##### RECORDS FOR THE EXERCISE
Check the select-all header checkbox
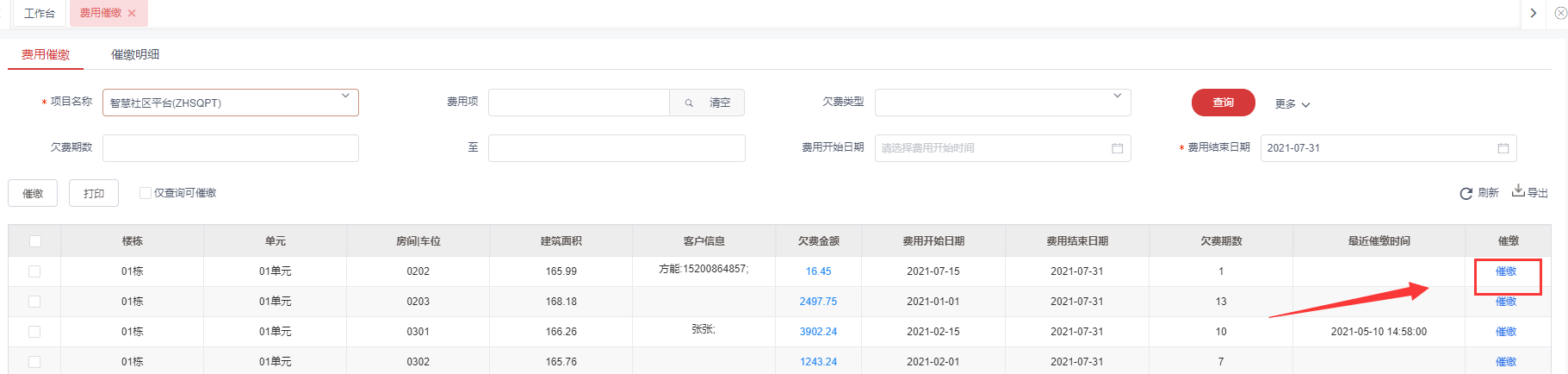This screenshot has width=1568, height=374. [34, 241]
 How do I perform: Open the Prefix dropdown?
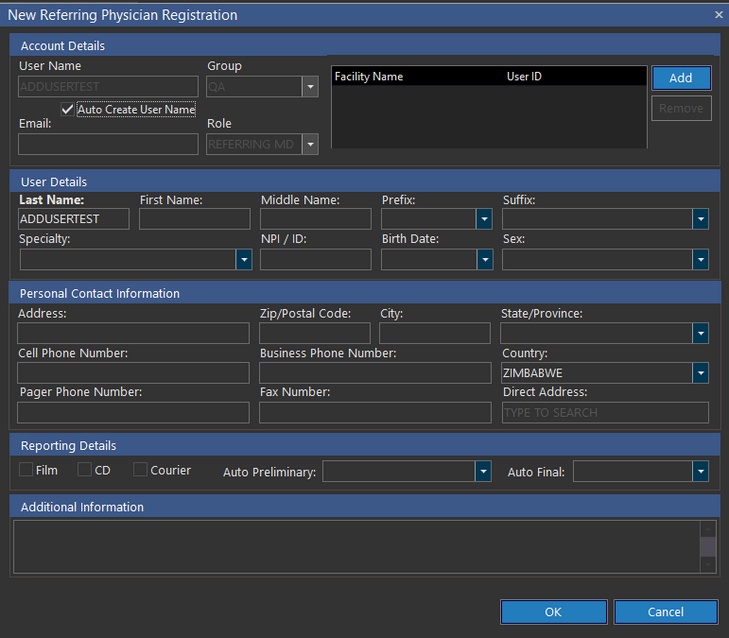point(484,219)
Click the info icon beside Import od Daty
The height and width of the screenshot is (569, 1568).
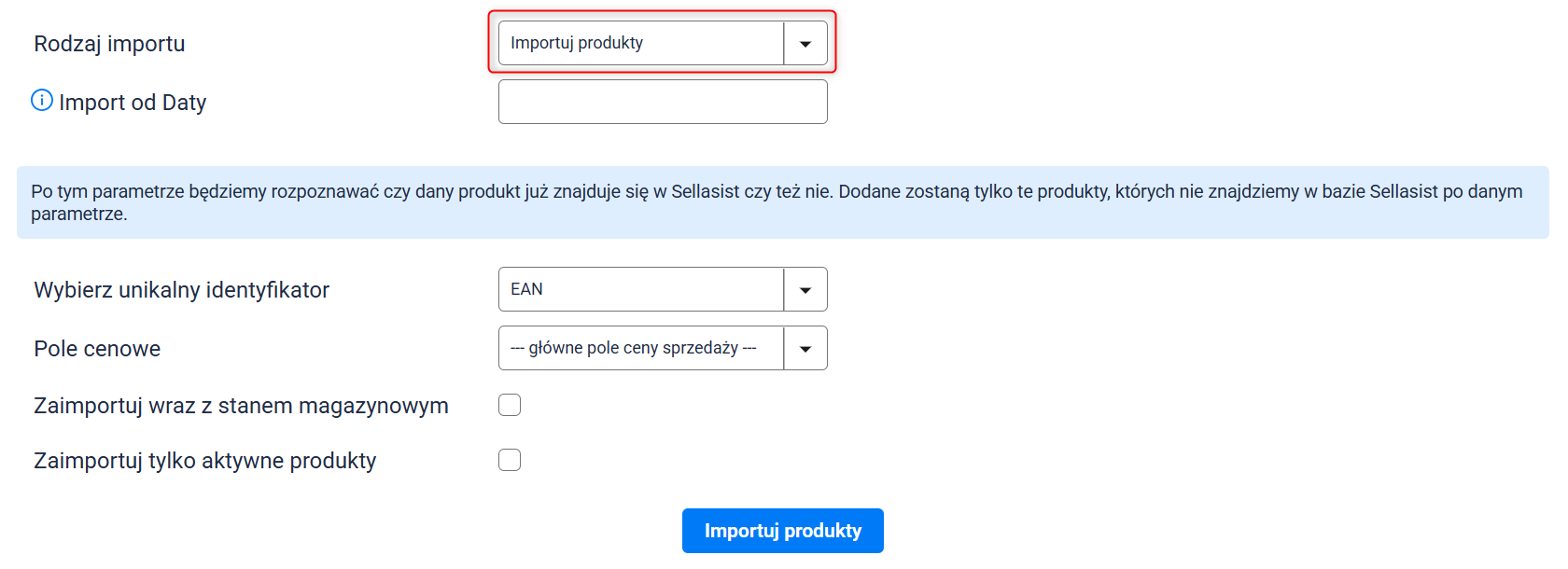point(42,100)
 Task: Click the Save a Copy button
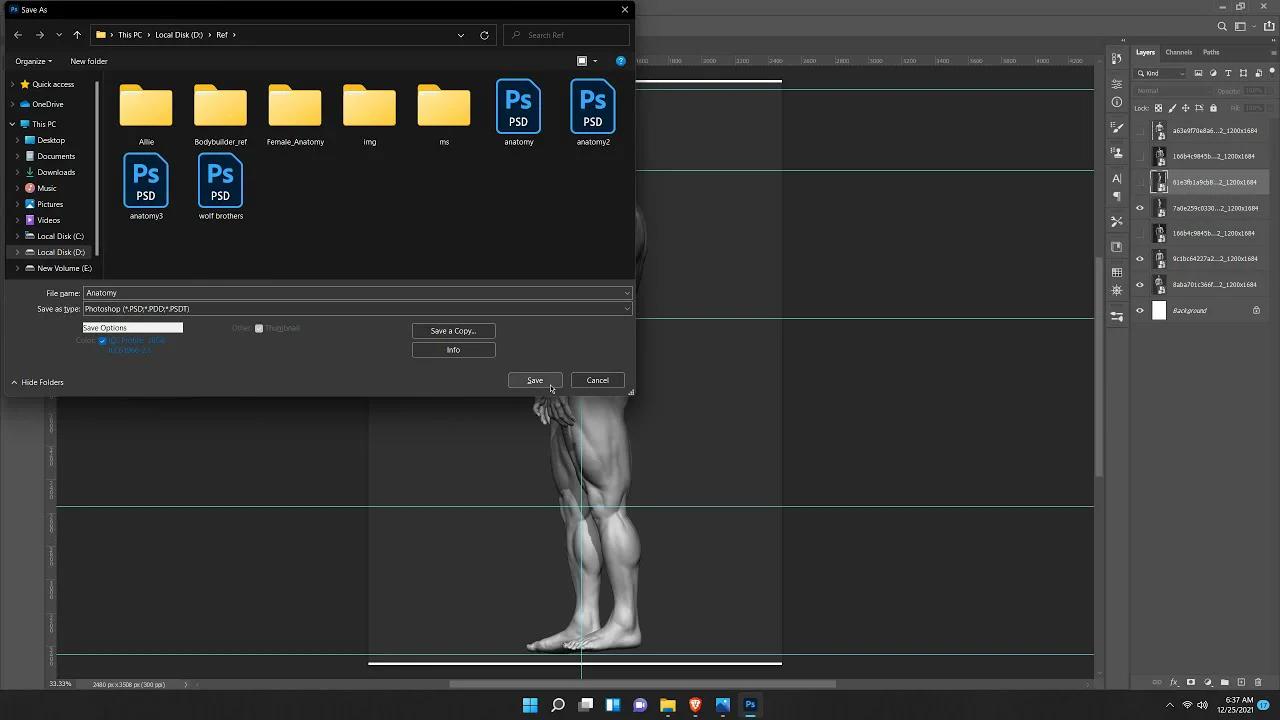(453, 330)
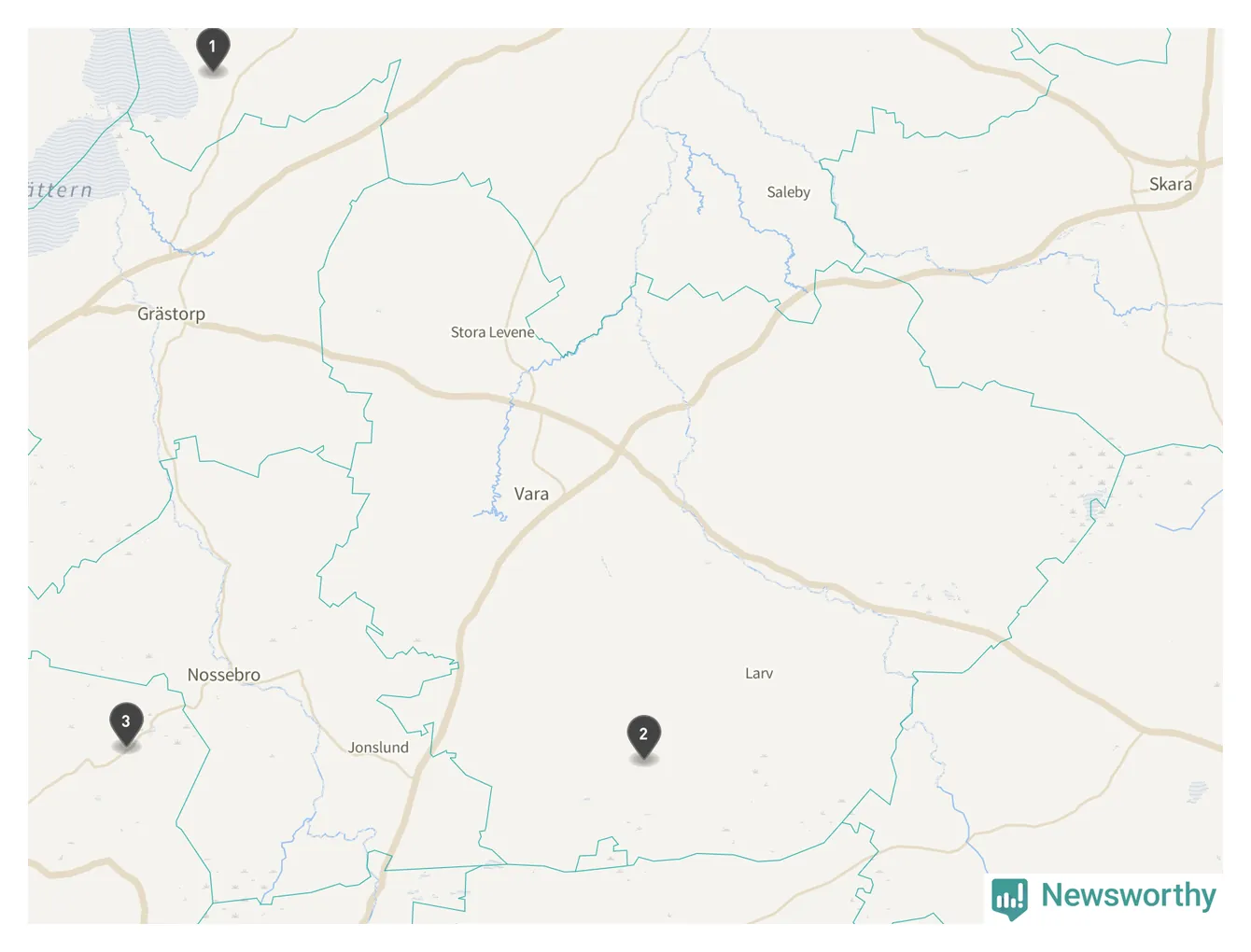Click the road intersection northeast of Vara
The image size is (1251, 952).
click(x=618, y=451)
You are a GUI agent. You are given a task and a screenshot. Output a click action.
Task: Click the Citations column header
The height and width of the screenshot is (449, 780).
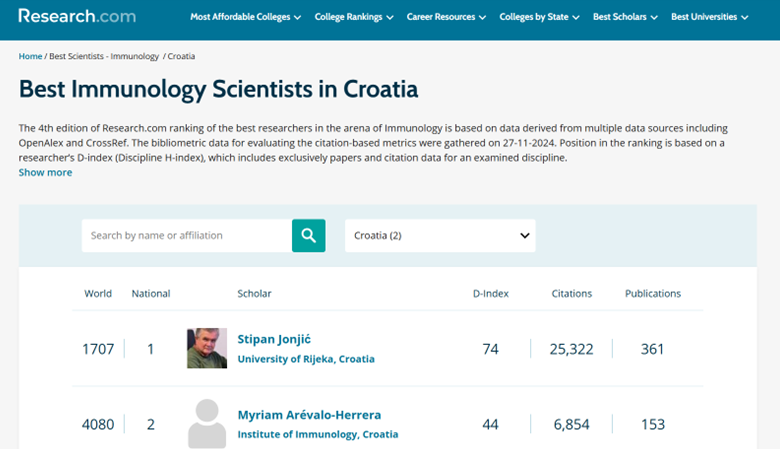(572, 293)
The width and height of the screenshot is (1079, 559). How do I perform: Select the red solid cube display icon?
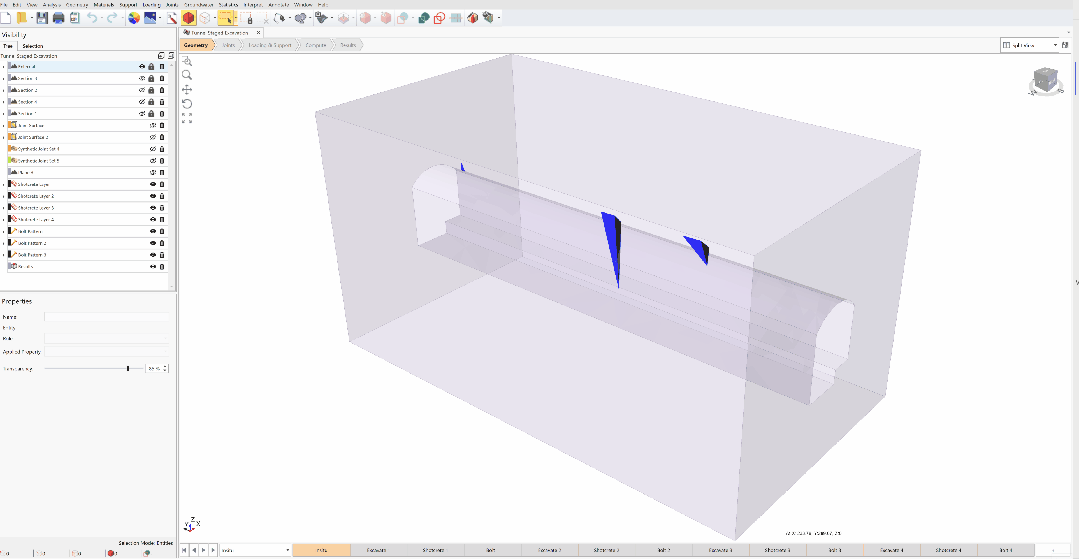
##########
## YOUR OBJECTIVE
Whenever a line holds a picture, print that line without the picture. All other data must be output exactly.

## RESPONSE TO THIS TASK
Check the select-all header checkbox
This screenshot has width=1568, height=374. [34, 241]
 How do I perform: Open the Prefix dropdown?
point(484,219)
Click the info icon beside Import od Daty
The height and width of the screenshot is (569, 1568).
point(42,100)
 Task: Click the Save a Copy button
(453, 330)
Click the road intersection northeast of Vara
The image size is (1251, 952).
click(x=618, y=451)
You are a GUI agent. You are given a task and a screenshot. Output a click action.
Task: Click the Citations column header
The height and width of the screenshot is (449, 780).
(572, 293)
The width and height of the screenshot is (1079, 559). How do I perform: Select the red solid cube display icon?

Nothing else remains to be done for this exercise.